Any operator can be expanded with the Kernel Polynomial Method (KPM). The only requirement is to define the coefficients for every KPM moment.

In kpm_tools we have implemented kpm_tools.kpm_generator.GeneralVectorExpansion to handle all possible operator expansions using the KPM.

We refer with ‘functions’ to the expectation values of these operators, which can be obtained with kpm_tools.kpm_generator.general_function.

Included expansions

The coefficient functions of typical operators are included in kpm_tools.kpm_funcs: * kpm_tools.kpm_funcs.coef_greens_function_r * kpm_tools.kpm_funcs.coef_delta_function * kpm_tools.kpm_funcs.coef_projector_function

There are a few extra pre-defined coefficient functions for the projector over the unnocupied states, the advanced Green’s functions, and the derivatives of the retarded and advanced Green’s functions.

These coefficients can be used to define operators or functions. The out-of-the-box included functions are * kpm_tools.kpm_funcs.greens_functions * kpm_tools.kpm_funcs.delta_function * kpm_tools.kpm_funcs.projector_operator

Creating a custom expansion

For any new or custom operator \(O\), we can find the coefficients by solving the integral

\[c_m(e_F) = \int O(e_F, e) T_m(e)\mathrm{d}{e}\]

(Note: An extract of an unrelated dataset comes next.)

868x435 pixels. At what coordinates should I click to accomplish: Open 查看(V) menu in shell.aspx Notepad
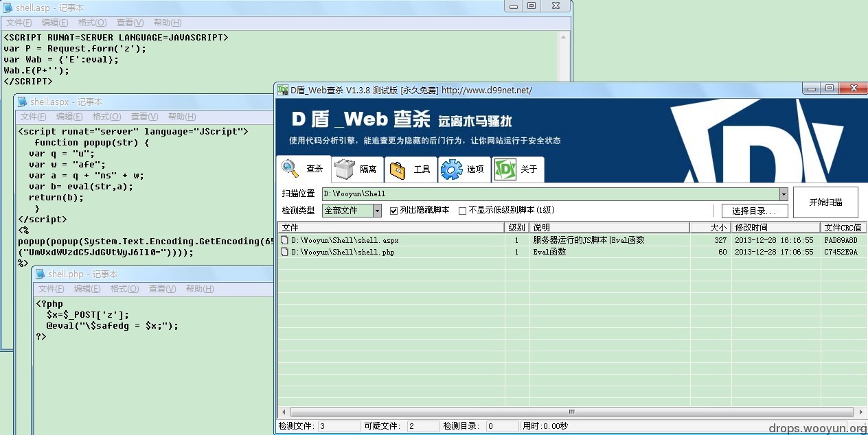pos(144,117)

and defining a function with signature

def my_coef_function(m, e, ab=(1, 0)):
    """Return the coefficients for my operator.

    Parameters
    ----------
    m: int
        Order of the Chebyshev moment.
    e: float or ndarray
        Fermi energy or array of energies in the same units as the Hamiltonian.
    ab: tuple[float, float]
        Width and center of the spectrum. The bounds defined as `(b-a, b+a)`
        must fully contain the spectrum.

    Returns
    -------
    coef: ndarray
        Coefficients of the Chebyshev expansio. Must have the same shape as `e`.
    """
    ...
    return coef

Once defined, the coefficients can be passed to kpm_tools.kpm_generator.GeneralVectorExpansionor kpm_tools.kpm_generator.general_function to define the Operator expansion or the expectation value function.

We can demonstrate the application of the projector operator by defining a simple system, a set of initial random states, and those states but projected using our operator.

Then, the spectral density computed with each set of vectors can show the spectral components of the initial and projected vectors.

import holoviews as hv
hv.extension()

import matplotlib.pyplot, matplotlib.backends
import kwant
import kpm_tools

system_size = 20
_, fsyst = kpm_tools.hamiltonians.haldane_obc(
    trans_symm=((system_size, 0), (0, system_size)),
    e_0=0,
    t=1,
    t2=0,
)

kwant.plot(fsyst);

num_vectors = 10
vector_factory = kwant.kpm.RandomVectors(fsyst)

init_vectors = [next(vector_factory) for _ in range(num_vectors)]

p_op = kpm_tools.kpm_generator.GeneralVectorExpansion(
    fsyst,
    params={},
    vector_factory=init_vectors,
    coef_function=kpm_tools.kpm_funcs.coef_projector_function,
)

e_F = 0.2
p_op_vectors = p_op(e_F)[0]

spectrum_full = kpm_tools.kpm_generator.SpectralDensityIterator(
    fsyst, params={}, vector_factory=init_vectors
)

spectrum_projected = kpm_tools.kpm_generator.SpectralDensityIterator(
    fsyst, params={}, vector_factory=p_op_vectors
)

(
    hv.Area(
        (spectrum_full.energies,
         spectrum_full.densities.real)
    )
    *
    hv.Area(
        (spectrum_projected.energies,
         spectrum_projected.densities.real)
    ).opts(alpha=0.8)
).opts(
    xlabel="E[t]",
    ylabel="DoS[a.u.]",
)